Search the listing for the string "Given". Copy every line that has it.

━━━━━━━━

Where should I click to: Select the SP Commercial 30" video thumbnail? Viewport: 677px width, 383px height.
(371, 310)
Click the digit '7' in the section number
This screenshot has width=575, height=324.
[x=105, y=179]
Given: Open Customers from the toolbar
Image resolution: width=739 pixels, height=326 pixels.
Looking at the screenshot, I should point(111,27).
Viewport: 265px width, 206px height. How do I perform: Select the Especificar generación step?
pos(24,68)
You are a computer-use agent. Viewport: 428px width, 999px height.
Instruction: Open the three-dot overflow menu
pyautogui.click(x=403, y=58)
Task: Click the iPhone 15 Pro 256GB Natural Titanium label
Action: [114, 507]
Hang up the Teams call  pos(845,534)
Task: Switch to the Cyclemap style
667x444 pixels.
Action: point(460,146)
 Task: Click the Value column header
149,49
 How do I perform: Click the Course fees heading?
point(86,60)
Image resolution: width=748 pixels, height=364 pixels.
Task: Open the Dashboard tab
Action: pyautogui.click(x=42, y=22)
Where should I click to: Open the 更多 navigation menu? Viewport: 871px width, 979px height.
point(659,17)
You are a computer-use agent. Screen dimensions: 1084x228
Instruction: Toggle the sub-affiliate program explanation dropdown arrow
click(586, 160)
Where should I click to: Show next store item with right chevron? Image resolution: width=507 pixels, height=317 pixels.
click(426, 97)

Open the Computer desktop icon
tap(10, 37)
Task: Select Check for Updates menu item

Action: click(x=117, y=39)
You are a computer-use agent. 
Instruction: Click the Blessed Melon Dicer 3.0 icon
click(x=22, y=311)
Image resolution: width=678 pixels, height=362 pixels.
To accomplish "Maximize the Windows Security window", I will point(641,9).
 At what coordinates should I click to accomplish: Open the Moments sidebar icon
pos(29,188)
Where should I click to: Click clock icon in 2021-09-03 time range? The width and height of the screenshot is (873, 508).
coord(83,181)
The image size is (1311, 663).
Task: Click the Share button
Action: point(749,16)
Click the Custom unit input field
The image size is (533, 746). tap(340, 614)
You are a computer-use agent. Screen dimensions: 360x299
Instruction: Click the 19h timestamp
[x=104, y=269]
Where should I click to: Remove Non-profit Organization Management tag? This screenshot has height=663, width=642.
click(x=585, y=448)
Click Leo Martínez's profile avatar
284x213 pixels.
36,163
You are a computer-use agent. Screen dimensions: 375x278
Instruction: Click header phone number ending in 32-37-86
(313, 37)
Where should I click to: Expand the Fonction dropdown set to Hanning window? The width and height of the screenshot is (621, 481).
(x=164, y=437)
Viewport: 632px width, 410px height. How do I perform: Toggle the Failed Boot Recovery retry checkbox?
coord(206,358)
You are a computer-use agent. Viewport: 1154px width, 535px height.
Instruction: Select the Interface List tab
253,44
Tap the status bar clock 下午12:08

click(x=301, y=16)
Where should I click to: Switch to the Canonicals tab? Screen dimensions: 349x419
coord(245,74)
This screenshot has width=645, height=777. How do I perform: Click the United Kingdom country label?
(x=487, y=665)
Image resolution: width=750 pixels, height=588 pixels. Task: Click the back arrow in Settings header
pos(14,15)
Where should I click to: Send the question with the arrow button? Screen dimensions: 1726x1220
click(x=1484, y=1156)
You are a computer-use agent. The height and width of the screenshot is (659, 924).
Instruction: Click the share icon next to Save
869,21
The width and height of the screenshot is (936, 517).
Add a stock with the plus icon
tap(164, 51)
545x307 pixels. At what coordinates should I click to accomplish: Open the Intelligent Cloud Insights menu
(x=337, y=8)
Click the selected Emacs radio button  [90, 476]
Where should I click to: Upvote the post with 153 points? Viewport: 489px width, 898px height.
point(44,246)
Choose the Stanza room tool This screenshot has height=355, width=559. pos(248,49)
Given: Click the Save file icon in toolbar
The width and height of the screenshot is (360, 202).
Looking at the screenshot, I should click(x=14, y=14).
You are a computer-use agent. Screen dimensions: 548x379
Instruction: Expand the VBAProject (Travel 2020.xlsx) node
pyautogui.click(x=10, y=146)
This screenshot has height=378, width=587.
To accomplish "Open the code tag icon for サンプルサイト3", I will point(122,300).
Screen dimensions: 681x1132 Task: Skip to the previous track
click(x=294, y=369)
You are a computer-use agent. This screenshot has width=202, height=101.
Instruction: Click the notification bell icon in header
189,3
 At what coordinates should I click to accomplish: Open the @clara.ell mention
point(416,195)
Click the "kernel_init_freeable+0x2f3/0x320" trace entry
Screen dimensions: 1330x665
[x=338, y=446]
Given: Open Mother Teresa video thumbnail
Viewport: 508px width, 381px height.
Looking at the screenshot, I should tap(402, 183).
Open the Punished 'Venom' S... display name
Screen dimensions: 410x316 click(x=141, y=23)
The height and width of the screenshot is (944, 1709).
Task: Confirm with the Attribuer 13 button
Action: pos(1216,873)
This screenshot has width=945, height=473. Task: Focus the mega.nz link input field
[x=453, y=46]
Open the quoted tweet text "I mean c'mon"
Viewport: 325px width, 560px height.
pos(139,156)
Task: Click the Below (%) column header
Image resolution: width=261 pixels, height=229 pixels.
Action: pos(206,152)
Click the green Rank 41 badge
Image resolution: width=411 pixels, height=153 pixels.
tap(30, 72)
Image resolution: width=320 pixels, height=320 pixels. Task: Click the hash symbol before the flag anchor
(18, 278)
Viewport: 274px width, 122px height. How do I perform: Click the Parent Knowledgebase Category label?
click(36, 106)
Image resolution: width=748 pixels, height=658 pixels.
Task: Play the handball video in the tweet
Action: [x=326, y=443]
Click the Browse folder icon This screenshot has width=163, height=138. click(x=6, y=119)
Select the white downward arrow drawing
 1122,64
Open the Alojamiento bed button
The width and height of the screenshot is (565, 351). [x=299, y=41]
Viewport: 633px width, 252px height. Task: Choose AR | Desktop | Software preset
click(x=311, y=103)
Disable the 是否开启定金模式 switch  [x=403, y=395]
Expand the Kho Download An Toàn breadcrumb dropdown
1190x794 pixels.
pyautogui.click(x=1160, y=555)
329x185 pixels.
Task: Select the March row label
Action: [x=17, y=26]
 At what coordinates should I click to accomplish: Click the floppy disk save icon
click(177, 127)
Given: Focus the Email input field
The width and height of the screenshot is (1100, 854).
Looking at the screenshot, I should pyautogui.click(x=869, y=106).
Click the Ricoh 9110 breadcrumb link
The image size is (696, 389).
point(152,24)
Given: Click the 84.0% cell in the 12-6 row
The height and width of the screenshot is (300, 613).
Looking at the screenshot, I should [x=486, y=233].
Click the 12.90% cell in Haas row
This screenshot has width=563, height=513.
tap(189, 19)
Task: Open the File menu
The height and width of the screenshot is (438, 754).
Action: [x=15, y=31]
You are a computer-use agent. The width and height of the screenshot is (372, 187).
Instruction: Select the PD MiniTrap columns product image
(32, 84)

━━━━━━━━

Exercise answer:
Given: Open Customers from the toolbar
Given: Click the Save file icon in toolbar
Given: Open Mother Teresa video thumbnail
Given: Focus the Email input field
Given: Click the 84.0% cell in the 12-6 row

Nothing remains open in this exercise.